EXIM configuration - setup permissions problem

Posted on 2004-11-10
Last Modified: 2012-06-21

We've just set a Linux box (Slackware 10.0).

We have lots of domains, some delivered by SMTP, some by POP3 which are presently downloaded onto an aging MS SBS 4.5 server with Exchange 5.5.  We don't want to change that just yet because we're moving offices and will be getting new IP addresses and servers.

The Linux box has two NICs, one of which is connected to the LAN, the other to a DSL firewall/router.  We're already using it as a proxy server.

What I'd like to also do is to configure fetchmail and Exim on the box to relay the POP3 accounts to our existing Exchange 5.5 server - we have to do this quickly because it uses the MS pop3 connector which will not be available after we retire the small business server 4.5 box.  I'm also very scared of rebooting that machine (from several nasty past experiences), so I don't really want to open it up to put a second LAN card in it.

Here comes the problem:

We've downloaded Exim 4.4 and compiled it up with the following options:

EXIM_GROUP is unspecified.

I've created a user called exim.  Exim is just a normal user in the "users" group, because it's the only one on the box apart from me and root.

make install has to be executed as root, so the files in the installation directories all have -rwxr-xr-x root root permissions.

This is probably all down to some stupid permissions problem because I've been working with MS for too long and almost forgotten *nix.

I've read this section on the Exim help, but it doesn't seem to make sense to me - see section 5.2.

If I chown/chgrp all the files (which surely I have to because I don't want to run as root) to exim/users, su to exim and then ./exim -bd I get the following error (3 times):

"Exim configuration file /usr/exim/configure has the wrong owner group or mode"

Can somebody with a running Exim please let me know how you have set the compile options/ user permissions/groups  because this is getting really frustrating.

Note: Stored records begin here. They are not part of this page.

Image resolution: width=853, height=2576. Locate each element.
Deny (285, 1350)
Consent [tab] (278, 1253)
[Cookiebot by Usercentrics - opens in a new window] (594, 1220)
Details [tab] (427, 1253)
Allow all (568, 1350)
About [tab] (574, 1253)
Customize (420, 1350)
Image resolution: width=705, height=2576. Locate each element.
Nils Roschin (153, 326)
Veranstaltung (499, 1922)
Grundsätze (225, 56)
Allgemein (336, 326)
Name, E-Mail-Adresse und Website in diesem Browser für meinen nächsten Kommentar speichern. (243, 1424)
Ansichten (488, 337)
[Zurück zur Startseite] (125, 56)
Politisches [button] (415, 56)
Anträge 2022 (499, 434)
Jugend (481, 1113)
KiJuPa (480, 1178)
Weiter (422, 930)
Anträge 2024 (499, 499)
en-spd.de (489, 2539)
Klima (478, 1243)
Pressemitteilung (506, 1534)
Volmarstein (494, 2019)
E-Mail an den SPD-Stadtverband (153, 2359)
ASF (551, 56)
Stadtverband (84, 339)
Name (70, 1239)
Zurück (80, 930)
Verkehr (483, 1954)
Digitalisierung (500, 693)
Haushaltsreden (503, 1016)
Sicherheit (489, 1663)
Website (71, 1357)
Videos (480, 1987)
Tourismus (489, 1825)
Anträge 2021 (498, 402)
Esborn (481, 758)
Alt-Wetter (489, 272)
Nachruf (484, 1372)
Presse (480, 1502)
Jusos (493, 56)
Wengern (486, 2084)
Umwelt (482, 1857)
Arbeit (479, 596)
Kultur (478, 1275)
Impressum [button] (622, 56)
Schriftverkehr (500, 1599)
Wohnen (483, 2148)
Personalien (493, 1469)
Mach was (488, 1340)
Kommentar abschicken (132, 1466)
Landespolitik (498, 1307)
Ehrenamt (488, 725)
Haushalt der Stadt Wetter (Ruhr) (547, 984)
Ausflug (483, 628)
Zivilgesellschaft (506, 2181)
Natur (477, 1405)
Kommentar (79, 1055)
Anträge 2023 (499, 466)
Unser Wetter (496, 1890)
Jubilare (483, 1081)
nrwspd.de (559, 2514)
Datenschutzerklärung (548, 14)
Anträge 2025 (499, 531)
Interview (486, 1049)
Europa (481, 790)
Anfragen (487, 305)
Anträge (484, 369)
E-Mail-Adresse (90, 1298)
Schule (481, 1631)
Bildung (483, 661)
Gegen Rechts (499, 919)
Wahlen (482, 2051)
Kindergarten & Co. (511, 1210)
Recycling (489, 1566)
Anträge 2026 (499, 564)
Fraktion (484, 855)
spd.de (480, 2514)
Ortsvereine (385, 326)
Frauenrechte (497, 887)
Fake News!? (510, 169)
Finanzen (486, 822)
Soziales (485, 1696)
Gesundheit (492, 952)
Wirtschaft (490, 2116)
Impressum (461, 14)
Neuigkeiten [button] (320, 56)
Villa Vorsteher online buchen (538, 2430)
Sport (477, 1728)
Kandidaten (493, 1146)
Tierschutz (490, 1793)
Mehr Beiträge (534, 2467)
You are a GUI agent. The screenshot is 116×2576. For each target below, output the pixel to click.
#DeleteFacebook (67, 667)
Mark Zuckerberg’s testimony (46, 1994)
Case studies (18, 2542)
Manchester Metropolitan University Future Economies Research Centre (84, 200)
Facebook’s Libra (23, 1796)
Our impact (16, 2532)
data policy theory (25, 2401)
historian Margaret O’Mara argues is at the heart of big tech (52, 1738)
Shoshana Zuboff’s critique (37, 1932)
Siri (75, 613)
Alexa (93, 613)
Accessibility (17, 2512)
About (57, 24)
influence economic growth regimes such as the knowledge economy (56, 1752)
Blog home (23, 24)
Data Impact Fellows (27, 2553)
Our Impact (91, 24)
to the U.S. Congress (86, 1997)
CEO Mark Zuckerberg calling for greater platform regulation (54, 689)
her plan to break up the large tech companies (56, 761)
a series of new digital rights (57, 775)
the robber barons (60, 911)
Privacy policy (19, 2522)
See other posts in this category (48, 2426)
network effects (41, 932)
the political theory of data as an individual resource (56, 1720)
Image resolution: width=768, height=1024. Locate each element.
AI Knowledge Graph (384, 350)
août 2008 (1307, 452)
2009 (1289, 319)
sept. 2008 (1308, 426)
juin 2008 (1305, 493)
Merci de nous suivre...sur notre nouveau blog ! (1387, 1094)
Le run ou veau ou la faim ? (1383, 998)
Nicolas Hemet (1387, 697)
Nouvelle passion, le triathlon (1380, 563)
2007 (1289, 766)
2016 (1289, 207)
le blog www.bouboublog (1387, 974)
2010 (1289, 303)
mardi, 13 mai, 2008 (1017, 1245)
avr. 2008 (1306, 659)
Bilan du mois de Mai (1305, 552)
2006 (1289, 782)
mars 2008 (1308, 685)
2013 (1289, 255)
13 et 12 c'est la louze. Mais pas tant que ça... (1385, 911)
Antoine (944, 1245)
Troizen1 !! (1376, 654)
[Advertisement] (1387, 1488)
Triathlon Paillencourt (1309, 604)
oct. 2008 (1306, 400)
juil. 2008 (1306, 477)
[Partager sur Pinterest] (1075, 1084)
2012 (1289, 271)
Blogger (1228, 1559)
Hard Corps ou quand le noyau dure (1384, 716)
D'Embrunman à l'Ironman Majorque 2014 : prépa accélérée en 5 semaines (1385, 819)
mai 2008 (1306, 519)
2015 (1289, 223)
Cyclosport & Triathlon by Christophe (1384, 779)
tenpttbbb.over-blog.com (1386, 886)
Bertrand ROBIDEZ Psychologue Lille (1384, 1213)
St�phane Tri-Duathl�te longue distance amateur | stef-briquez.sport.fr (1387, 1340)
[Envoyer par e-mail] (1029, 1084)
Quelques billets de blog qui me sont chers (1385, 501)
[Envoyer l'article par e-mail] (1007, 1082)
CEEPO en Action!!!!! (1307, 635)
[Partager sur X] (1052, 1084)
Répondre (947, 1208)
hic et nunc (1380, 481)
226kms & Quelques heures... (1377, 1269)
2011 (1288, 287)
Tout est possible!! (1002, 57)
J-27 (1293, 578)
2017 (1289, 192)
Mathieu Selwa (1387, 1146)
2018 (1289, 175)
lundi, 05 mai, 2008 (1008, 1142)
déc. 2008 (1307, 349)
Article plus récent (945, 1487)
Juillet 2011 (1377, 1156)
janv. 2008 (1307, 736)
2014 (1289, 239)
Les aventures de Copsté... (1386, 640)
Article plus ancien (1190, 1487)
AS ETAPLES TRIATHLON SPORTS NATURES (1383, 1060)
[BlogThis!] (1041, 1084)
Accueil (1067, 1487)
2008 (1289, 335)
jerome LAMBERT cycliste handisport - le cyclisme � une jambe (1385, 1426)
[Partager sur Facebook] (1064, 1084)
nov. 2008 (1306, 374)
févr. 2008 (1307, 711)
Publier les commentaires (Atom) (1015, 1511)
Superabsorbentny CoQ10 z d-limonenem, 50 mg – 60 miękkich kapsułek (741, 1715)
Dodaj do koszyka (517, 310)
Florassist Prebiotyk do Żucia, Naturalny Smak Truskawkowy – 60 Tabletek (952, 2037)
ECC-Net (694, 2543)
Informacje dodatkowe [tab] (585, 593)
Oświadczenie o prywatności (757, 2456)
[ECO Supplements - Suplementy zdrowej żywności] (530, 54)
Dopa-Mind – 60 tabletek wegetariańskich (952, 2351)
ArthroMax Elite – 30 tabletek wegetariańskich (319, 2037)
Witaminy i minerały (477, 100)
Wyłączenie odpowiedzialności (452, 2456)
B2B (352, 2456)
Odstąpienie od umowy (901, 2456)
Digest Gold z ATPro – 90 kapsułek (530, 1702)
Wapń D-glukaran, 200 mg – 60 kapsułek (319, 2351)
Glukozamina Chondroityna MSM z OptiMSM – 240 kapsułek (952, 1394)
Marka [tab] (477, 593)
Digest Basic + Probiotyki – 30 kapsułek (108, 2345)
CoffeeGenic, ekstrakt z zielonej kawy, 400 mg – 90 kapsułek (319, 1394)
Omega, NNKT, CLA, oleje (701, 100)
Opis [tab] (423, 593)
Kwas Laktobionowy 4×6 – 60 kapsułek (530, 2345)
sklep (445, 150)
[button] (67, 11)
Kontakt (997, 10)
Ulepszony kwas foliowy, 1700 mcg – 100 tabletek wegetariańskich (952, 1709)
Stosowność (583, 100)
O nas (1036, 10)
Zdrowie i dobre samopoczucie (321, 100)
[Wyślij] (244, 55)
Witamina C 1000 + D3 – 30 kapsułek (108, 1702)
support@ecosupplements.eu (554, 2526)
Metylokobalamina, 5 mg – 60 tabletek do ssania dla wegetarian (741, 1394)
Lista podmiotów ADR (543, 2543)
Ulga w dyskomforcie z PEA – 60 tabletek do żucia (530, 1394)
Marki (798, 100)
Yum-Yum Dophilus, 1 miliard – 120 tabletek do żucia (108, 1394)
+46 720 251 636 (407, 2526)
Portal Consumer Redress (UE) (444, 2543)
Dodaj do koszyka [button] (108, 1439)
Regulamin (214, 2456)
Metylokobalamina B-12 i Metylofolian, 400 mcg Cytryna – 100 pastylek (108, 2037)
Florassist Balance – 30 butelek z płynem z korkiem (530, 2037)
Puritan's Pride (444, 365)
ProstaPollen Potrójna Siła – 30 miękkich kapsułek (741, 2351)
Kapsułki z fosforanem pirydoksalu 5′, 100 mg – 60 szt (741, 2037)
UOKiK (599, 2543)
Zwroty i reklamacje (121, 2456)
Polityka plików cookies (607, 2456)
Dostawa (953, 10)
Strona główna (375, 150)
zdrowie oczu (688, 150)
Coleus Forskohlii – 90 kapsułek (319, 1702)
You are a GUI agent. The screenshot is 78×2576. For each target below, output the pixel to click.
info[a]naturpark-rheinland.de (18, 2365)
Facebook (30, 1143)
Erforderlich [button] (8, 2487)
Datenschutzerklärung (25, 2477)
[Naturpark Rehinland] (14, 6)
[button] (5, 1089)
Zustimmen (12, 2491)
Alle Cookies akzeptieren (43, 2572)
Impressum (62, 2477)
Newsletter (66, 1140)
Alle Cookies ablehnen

If I try to run it as root (which I shouldn't) it does get a lot further, but won't relay because of the "never_users" of root - this isn't really the right way to do it so fixing the permissions is really the answer I'm looking for.

Question by:wesbird
    LVL 17

    Accepted Solution

    From section 4.13 of the above doc -

    The install script copies files only if they are newer than the files they are going to replace. The Exim binary is required to be owned by root and have the setuid bit set, for normal configurations. Therefore, you must run make install as root so that it can set up the Exim binary in this way. However, in some special situations (for example, if a host is doing no local deliveries) it may be possible to run Exim without making the binary setuid root (see chapter 4.8 for details).

    4.8 says

    It is not necessary to be root to do any of the other things Exim does, such as receiving messages and delivering them externally over SMTP, and it is obviously more secure if Exim does not run as root except when necessary. For this reason, a user and group for Exim to use must be defined in Local/Makefile.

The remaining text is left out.